> **DESCRIPTION OF THE TASK**: Reproduce the passage of the Peter D. Wentzell profile that opens with the words containing "When did you" and closes with "to inspire me.".

> **SOURCE EXTRACT**:
---

In Profile: Peter D. Wentzell, Dalhousie University

Peter Wentzell was born in Moncton, New Brunswick, and was raised on Prince Edward Island. He received his BSc in chemistry from Dalhousie University followed by a PhD in Analytical Chemistry from Michigan State University under the direction of Dr Stanley R. Crouch. After receiving his PhD, he was an NSERC Postdoctoral Fellow with Dr Adrian P. Wade at the University of British Columbia for a year and a half. Dr Wentzell joined the faculty of the Chemistry Department at Dalhousie University in 1989, and was awarded tenure and promoted to Associate Professor in 1994 and full Professor in 2002. Dr Wentzell has published over fifty research papers in refereed publications and has given nearly 100 invited, contributed or poster presentations at scientific symposia. In 1996 he took the post of Assistant Editor for Chemometrics and Intelligent Laboratory Systems; in 1998 he was promoted to North American Editor for the journal. Dr Wentzell′s research interests encompass both fundamental and applied aspects of chemometrics and touch on many other areas, including environmental, biological, forensic, and clinical chemistry. Problems of interest include pattern recognition, modelling, multivariate calibration, digital filtering, curve resolution, and optimization. Of particular interest is the exploration of the limitations and potential of such methods in a variety of real-world applications. For more on research in the Wentzell group at Dalhousie, visit: http://www.dal.ca/chemometrics

When did you first become interested in science and for what reason?

I suppose as with many scientists my curiosity about the world around me led to questions that could only be answered by science. I remember as a boy being fascinated by television programs such as ‘The Undersea World of Jacques Cousteau’ and David Suzuki’s ‘Science Magazine’. I also remember reading a book entitled ‘Chemistry for the Million’ by Richard F. Smith and being intrigued by the account of Lavoisier’s systematic investigation of chemical phenomena. Of course, my parents investments in a set of encyclopedias, as well as numerous chemistry sets and microscopes, also did much to inspire me.

Do you remember your first experiment and what it involved?

---

> **INFORMATION SUPPLIED**:
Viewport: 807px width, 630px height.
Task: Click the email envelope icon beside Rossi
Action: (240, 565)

---

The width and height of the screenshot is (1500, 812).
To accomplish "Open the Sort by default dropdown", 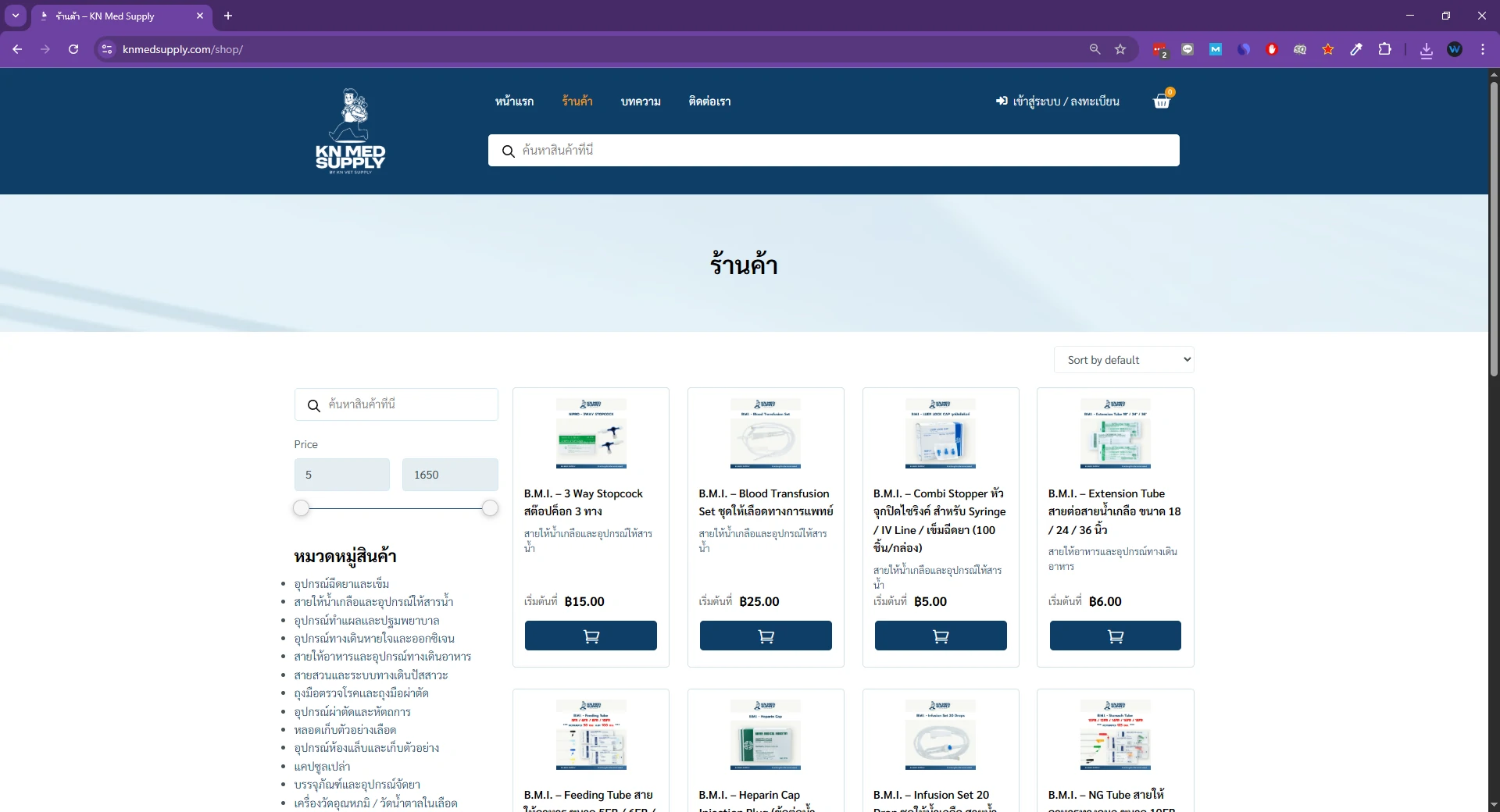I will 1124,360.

---

> **SOLUTION**:
When did you first become interested in science and for what reason?

I suppose as with many scientists my curiosity about the world around me led to questions that could only be answered by science. I remember as a boy being fascinated by television programs such as ‘The Undersea World of Jacques Cousteau’ and David Suzuki’s ‘Science Magazine’. I also remember reading a book entitled ‘Chemistry for the Million’ by Richard F. Smith and being intrigued by the account of Lavoisier’s systematic investigation of chemical phenomena. Of course, my parents investments in a set of encyclopedias, as well as numerous chemistry sets and microscopes, also did much to inspire me.